Mr Cadenhead submitted that it was clear from both the appellant's evidence and that of Mr Ashton that something had certainly occurred to the appellant on the run which precluded her from running any further. He submitted that there was no evidence of any twisting as proposed by the questions put to the appellant by the Case Manager. He submitted that after fully investigating, Professor Burry was able to conclude that “from a medical point of view I believe the disordered spinal function may have resulted from the impact of the heel strike.” Mr Cadenhead submitted that in addition to Mr Burn's diagnosis there was now the evidence of Professor Burry, who is an expert in soft tissue matters, that an injury had occurred as a result of a single heel strike involved in the running. He submitted that action involved the application of a force or resistance which brought the incident within the definition of an accident. 
Mr Hlavac submitted that while the claim had initially been accepted as an accident that decision was revoked following the MRI scan. He submitted that there was an onus on the appellant to demonstrate that she had suffered a personal injury by accident which would create an entitlement to cover under the Act. Mr Hlavac submitted that it was clear from the Review Officer's decision that the appellant had expressed an uncertainty as to the precise action which she claimed had resulted in the injury. He submitted that the appellant's explanation to the Review Officer was consistent with the previous information she had supplied to the respondent. He submitted that it was noteworthy that while Professor Burry had not referred to “heel strike” in his first report, he subsequently provided this as an explanation for the injury. 

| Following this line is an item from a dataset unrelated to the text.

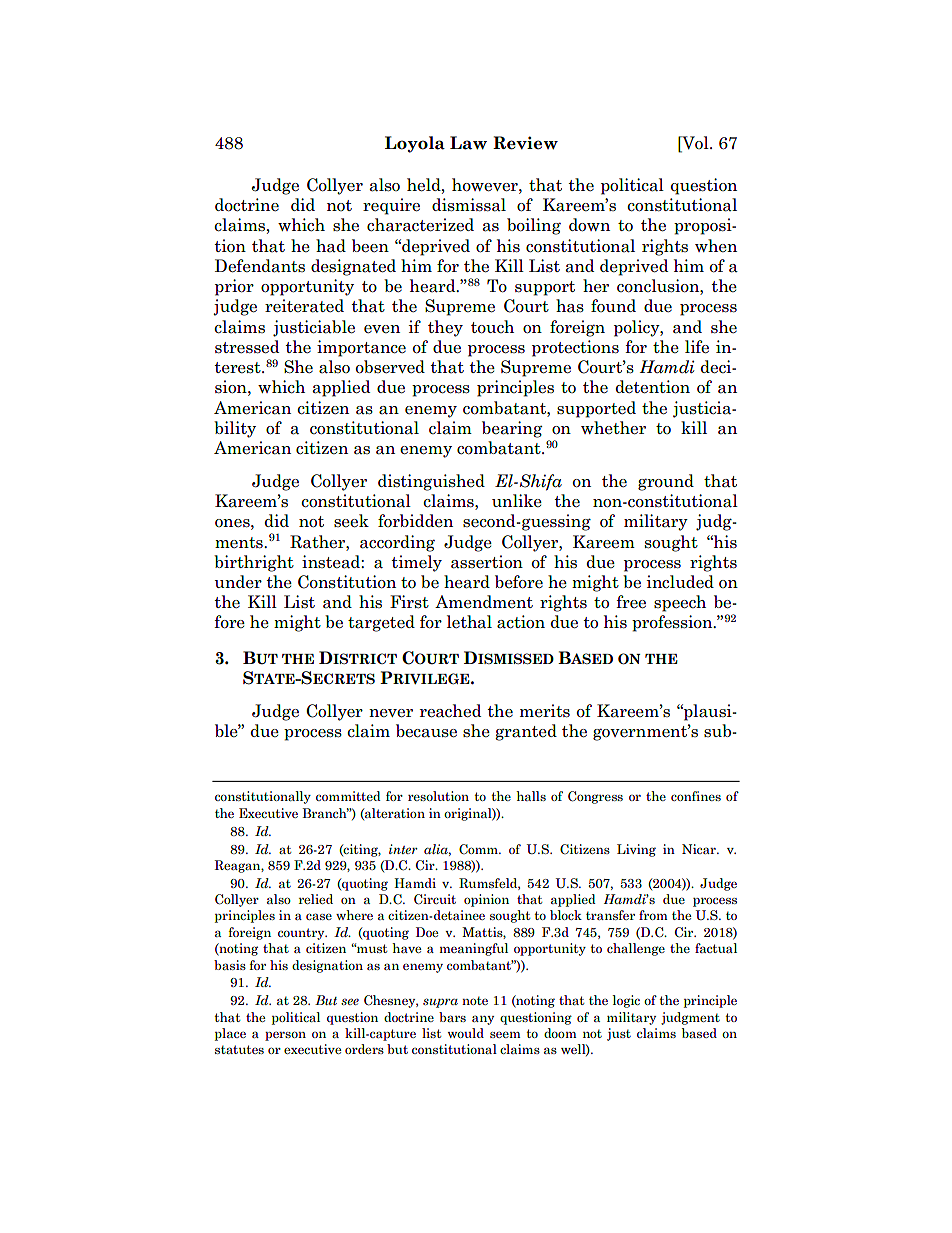 The height and width of the page is (1233, 952). Describe the element at coordinates (484, 601) in the page. I see `Amendment` at that location.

Under section 8 of the Act a person is entitled to cover under the Act for a personal injury which is caused by an accident to the person. Under section 3, an accident is defined as: 
“A specific event or series of events that involves the application of a force or resistance external to the human body and that results in personal injury, but does not include any gradual process; and the fact that a personal injury has occurred shall not of itself be construed as an indication or presumption that it was caused by any such event or series of events. ”
I was impressed by the manner in which the appellant gave her evidence. She said that she had not associated the reason for the questions which were put to her by the Case Manager and the Review Officer when they asked her whether she had twisted or suffered a fall at the time she had hurt her hip. She said that the answer to that question was simply no and that her explanation of what she was doing was running without giving any more details of that because she could not see the point of the questions. She said it was not until she was aware of the nature of an accident in relation to the application of the Act that she understood the reasons why she had been questioned in that way. She was not represented at the review hearing and until she obtained legal advice she had no idea of why her explanation as to how the incident had occurred had not been accepted as an accident. 
I am satisfied on all the evidence now available to the Court which was not available to the Review Officer that the repeated action of running did involve the application of force to the heel. I consider that the action of running did cause the appellant to suffer a jar to her hip which resulted in the soft tissue injury diagnosed by Mr Burn and Professor Burry. I consider that that clearly amounted to a personal injury by accident and that the appellant should therefore be entitled to cover under the Act. 
The appeal is allowed and there will be costs to the appellant of $850. The respondent is to pay the cost of Professor Burry's report.